Cytostatica zijn geneesmiddelen die ingezet worden bij een chemotherapeutische behandeling van mensen met kanker. Voor medewerkers die met overledenen in aanraking komen die met deze stoffen zijn behandeld, gelden aanvullende maatregelen (zie hoofdstuk 3.2.).

1.4.4 Hepatitis B

Het beleid is er op gericht om elke medewerker, die in contact kan komen met bloed of lichaamsvloeistoffen van overledenen, te vaccineren tegen hepatitis B. Voor uitvoering van alle in dit protocol genoemde verrichtingen moet je het volledige vaccinatietraject succesvol hebben doorlopen. Is het vaccinatietraject nog niet volledig doorlopen, dan mogen niet alle verrichtingen worden uitgevoerd (zie hoofdstuk 1.5. en 3.3.).

1.4.5 Beperkingen voor bijzondere groepen medewerkers

Op het moment dat een medewerker succesvol gevaccineerd is tegen hepatitis B, is het risico om hepatitis B op te lopen na blootstelling aan bloed klein. Voor een nietgevaccineerde medewerker is de kans om bij een eenmalig accident met een besmette naald het virus overgedragen te krijgen tussen de 6 en 30%. (Bron: Centre for Disease Control). Dit is voor de werkgever een onaanvaardbaar risico. Voor de non-responders, gewetensbezwaarden en niet-gevaccineerden gelden beperkingen. Voor medewerkers met een (nog) beperkte deskundigheid kunnen eveneens de in dit hoofdstuk aangegeven beperkingen gelden. De leidinggevende beoordeelt dit.

1.4.6 Stagiaires en uitzendkrachten

Uitgangspunt is dat zij gevaccineerd zijn tegen hepatitis B.

1.4.7 Persoonlijke beschermingsmiddelen (PBM’s)

De medewerker is verplicht daar waar nodig PBM’s te gebruiken. Dit is zijn of haar verantwoordelijkheid. De medewerker moet PBM’s op de voorgeschreven wijze gebruiken en onderhouden. De leidinggevende controleert het gebruik van de PBM’s.

1.4.8 Instrumenten

Gebruik daar waar het kan instrumenten zoals een pincet of naaldvoerder.

1.4.9 Prik-, snij- of spataccident

Bij een prik-, snij- of spataccident is het van belang dat snel en volgens protocol wordt gehandeld.

1.4.10 Schoonmaak

Schoonmaken is een structureel onderdeel van de dagelijkse werkzaamheden en een belangrijke voorwaarde om hygiënisch te kunnen werken.

1.4.11 Roken, eten en drinken

Roken, eten en drinken is tijdens het verzorgen of overbrengen van overledenen niet toegestaan.

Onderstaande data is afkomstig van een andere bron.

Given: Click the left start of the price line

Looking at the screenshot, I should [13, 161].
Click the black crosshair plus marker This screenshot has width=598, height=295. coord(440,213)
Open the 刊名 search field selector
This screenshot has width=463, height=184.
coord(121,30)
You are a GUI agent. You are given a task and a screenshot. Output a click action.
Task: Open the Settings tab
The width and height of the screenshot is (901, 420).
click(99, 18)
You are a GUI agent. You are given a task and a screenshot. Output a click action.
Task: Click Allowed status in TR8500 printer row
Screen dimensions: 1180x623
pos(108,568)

Het kraanwater in de verzorgingsruimte moet als ‘niet geschikt voor consumptie’ aangemerkt worden. Mogelijk bevuilde aanraking van de kraan of mogelijke besmetting met vervuilde/besmette luchtdeeltjes (aeresolen) maken het ongeschikt als drinkwater.

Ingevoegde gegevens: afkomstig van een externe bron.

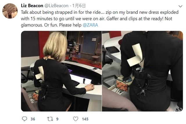The image size is (186, 124).
Task: Click the black keyboard shown in right photo
Action: 112,50
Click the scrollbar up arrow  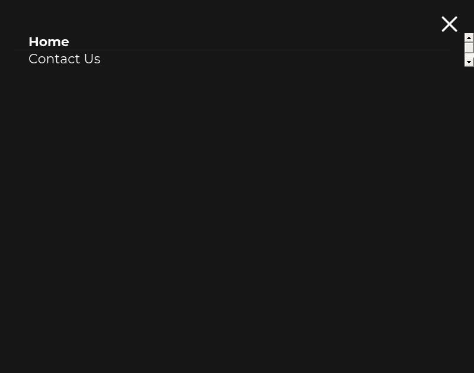[x=469, y=37]

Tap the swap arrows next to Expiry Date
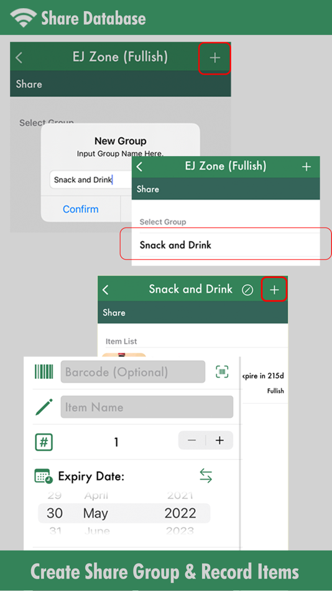206,476
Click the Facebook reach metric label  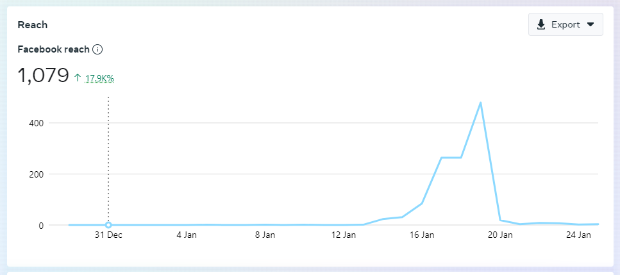[53, 49]
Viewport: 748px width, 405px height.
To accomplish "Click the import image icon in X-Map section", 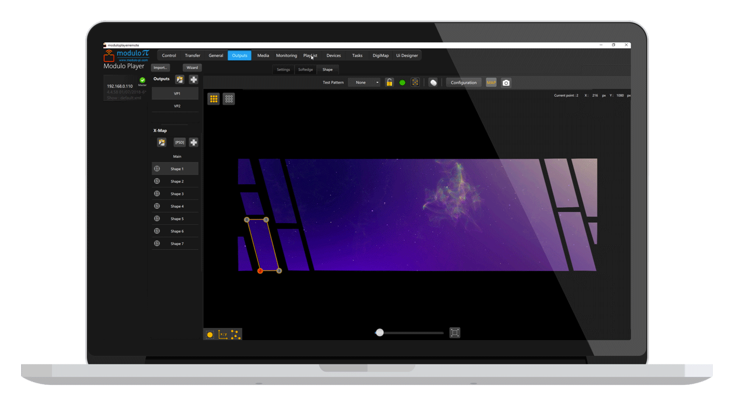I will 162,142.
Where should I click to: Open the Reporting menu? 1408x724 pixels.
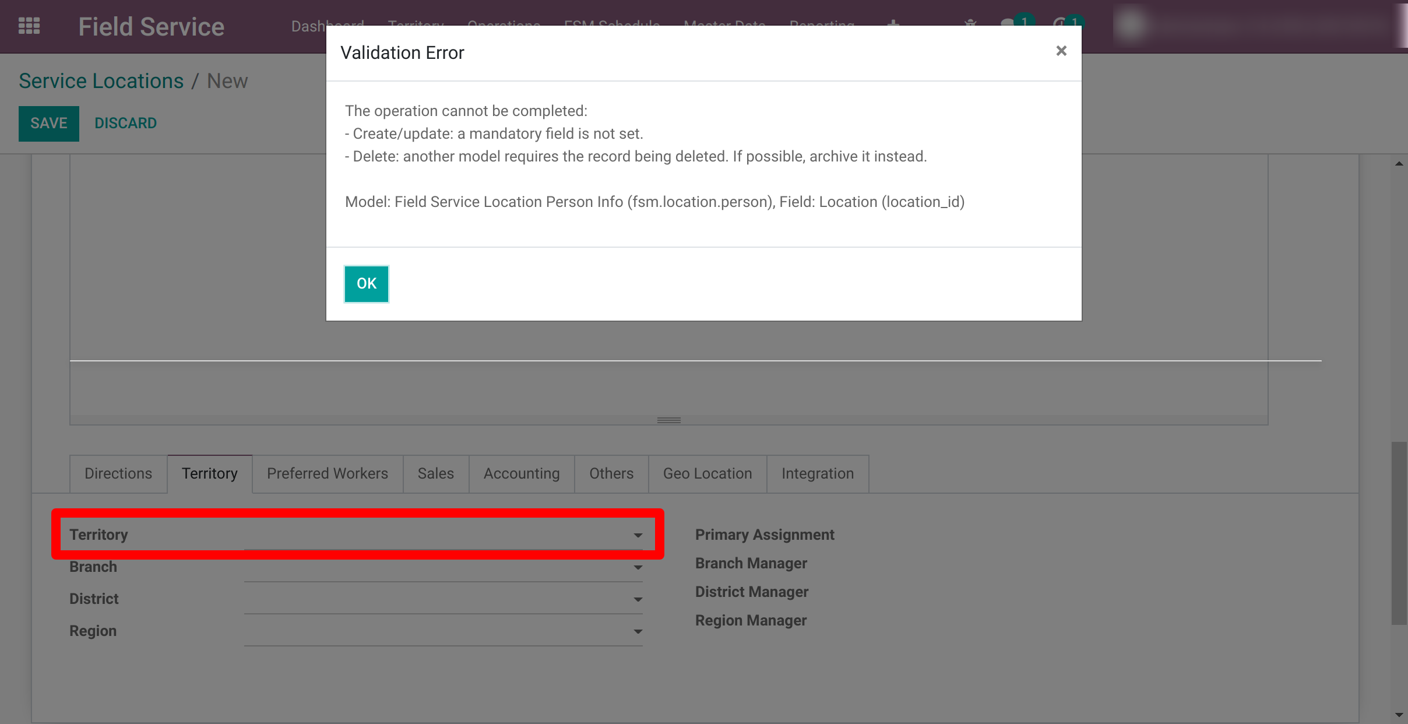pyautogui.click(x=822, y=24)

1.4.12 Ruimten, gereedschappen en middelen

Alles heeft zijn specifieke functie en is gemaakt dan wel ingericht voor een vooraf bepaald doel. Je bent verplicht ruimten, gereedschappen en middelen op een verantwoorde en de daarvoor bestemde wijze te gebruiken.

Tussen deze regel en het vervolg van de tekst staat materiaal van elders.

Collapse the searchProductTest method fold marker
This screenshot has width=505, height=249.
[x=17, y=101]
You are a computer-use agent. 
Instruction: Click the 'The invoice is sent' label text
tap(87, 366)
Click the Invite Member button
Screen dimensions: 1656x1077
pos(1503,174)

1.4.13 Geschikte ruimte voor laatste verzorging

Niet elk uitvaartcentrum is voor alle voorkomende werkzaamheden goed ingericht. Voor uitvoering van werkzaamheden in het kader van de laatste verzorging moet worden bepaald of een uitvaartcentrum hiervoor voldoende geschikt is, zodat er veilig gewerkt kan worden.

1.4.14 Huisregels: Neem geen risico

De algemene hygiënemaatregelen zijn vertaald naar tien huisregels (zie hoofdstuk 1.11). Deze huisregels moeten op een voor de medewerkers duidelijk zichtbare plaats, in de verzorgingsruimte worden opgehangen.